6: The computer-implemented method of claim 4, further comprising dynamically determining a local parameter for the node in the request profile.

7: A computer-implemented method comprising:

receiving, by a controller via a node in a distributed computer network, a request from a requester for one of services to be provisioned by a plurality of servers, wherein the plurality servers are accessible via the distributed computer network;

identifying, by the controller, parameters of resource consumption from the request, wherein the parameters of resource consumption comprise one or more of the following: parameters based on a rate limiting policy, parameters based on a service level agreement (SLA), parameters based on the requester, and parameters based on outstanding requests from requesters, wherein the outstanding requests from the requesters include requests yet to be executed and requested currently in execution;

determining the parameters of resource consumption is less than a resource threshold;

in determining is positive, comparing the request to a total number of requests before accepting the request; or

if determining is negative, comparing the request to the parameters divided by a total number of nodes before accepting, wherein comparing further comprises dynamically determining a local parameter for the node for execution after determining the total number of nodes; and

scheduling, by the controller, the request for execution.

8: (canceled)

9: The computer-implemented method of claim 7, further comprising adjusting, by the controller, one of the parameters in response a SLA of the requesters.

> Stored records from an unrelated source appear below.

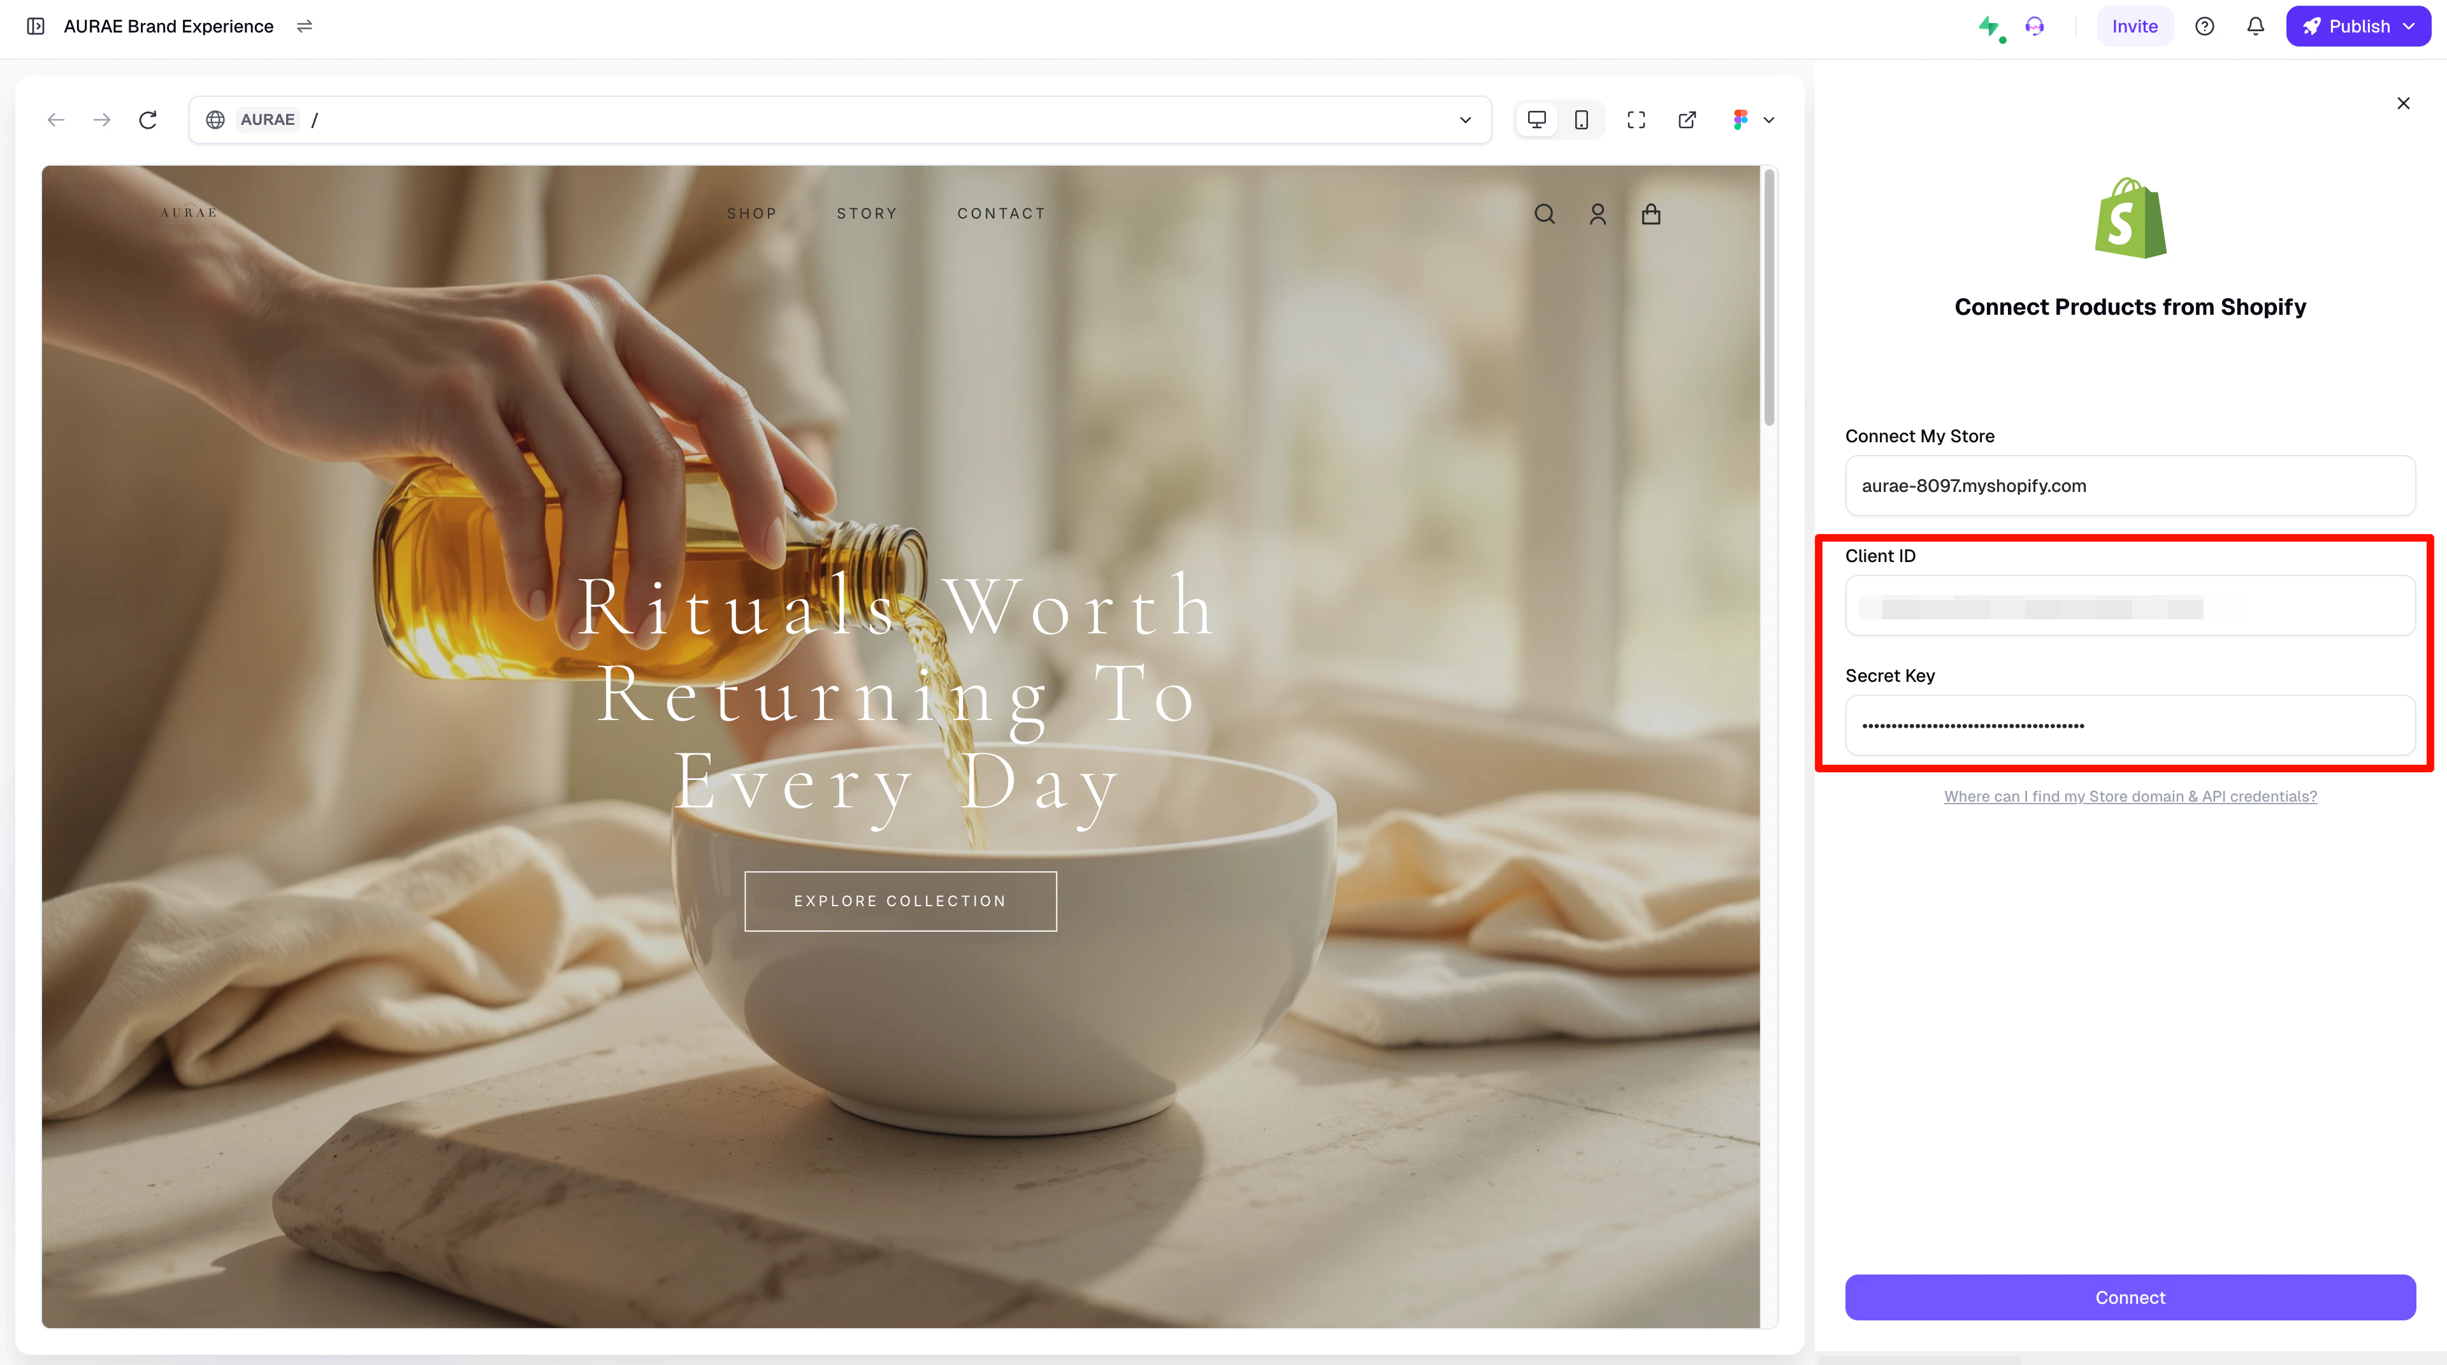Click the swap arrows beside project name

[x=304, y=27]
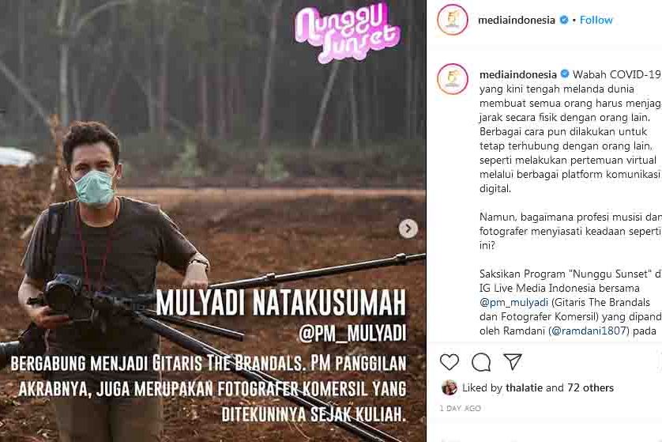Go to next photo with carousel arrow
This screenshot has width=662, height=442.
click(x=408, y=229)
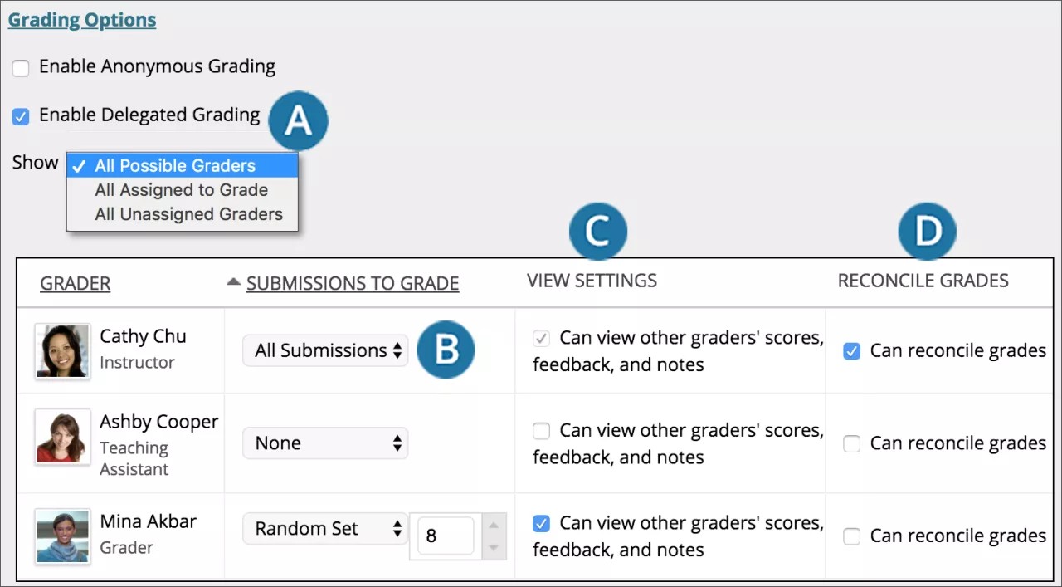Select All Assigned to Grade from Show list
Image resolution: width=1062 pixels, height=587 pixels.
coord(181,189)

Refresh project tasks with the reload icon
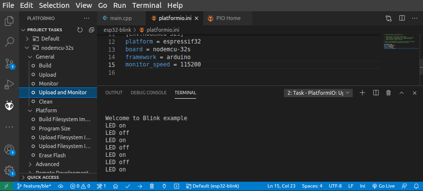[80, 30]

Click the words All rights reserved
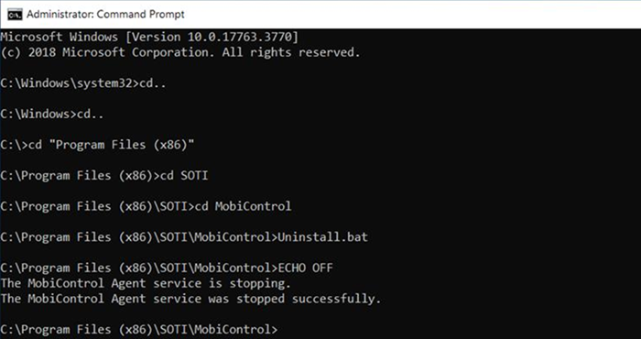291,52
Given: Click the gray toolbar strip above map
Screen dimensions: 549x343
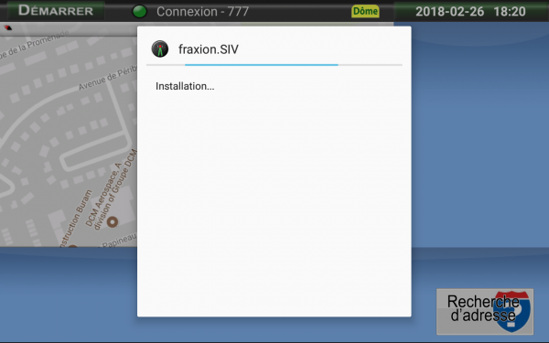Looking at the screenshot, I should [x=69, y=28].
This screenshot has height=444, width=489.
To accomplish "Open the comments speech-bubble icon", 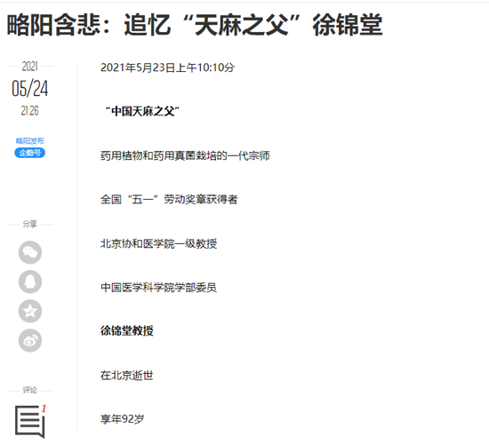I will pyautogui.click(x=29, y=422).
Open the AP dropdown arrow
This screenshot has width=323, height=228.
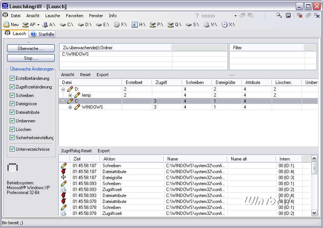38,25
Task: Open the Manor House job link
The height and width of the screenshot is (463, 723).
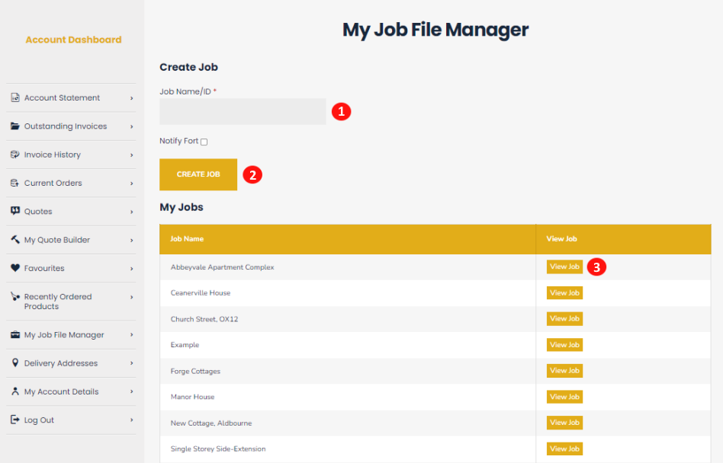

10: The computer-implemented method of claim 7, further comprising creating a request profile based on historical data.

11: The computer-implemented method of claim 10, further comprising adjusting the parameters of the resource consumption as a function of the request profile for a particular request from a particular requester.

12: The computer-implemented method of claim 10, further comprising dynamically determining a local parameter for the node in the request profile.

13: (canceled)

14: A system comprising:

a plurality of servers configured to provide services to a requester;

wherein the plurality of servers comprise a node for accepting a request sent over a distributed computer network;

a controller configured to manage resources of the plurality of servers, wherein the controller is configured to execute computer-executable instructions for: receiving via the node in the distributed computer network, the request from a requester for one of services to be provisioned by the plurality of servers, wherein the plurality servers are accessible via the distributed computer network; identifying, by the controller, parameters of resource consumption from the request, wherein the parameters of resource consumption comprise one or more of the following: parameters based on a rate limiting policy, parameters based on a service level agreement (SLA), parameters based on the requester, and parameters based on outstanding requests from requesters, wherein the outstanding requests from the requesters include requests yet to be executed and requested currently in execution; determining the parameters of resource consumption is less than a resource threshold; in determining is positive, comparing the request to a total number of requests before accepting the request; or if determining is negative, comparing the request to the parameters divided by a total number of nodes before accepting; and scheduling the request for execution.

15: (canceled)

16: The system of claim 14, wherein the controller is further configured to adjust one of the parameters in response a SLA of the requesters.

17: The system of claim 14, wherein the controller is further configured to create a request profile based on historical data.

18: The system of claim 17, wherein the controller is further configured to adjust the parameters of the resource consumption as a function of the request profile for a particular request from a particular requester.

19: The system of claim 17, wherein the controller is further configured to dynamically determine a local parameter for the node in the request profile.

20: The system of claim 17, wherein the controller is further configured to dynamically determine a local parameter for the node after determining the total number of nodes.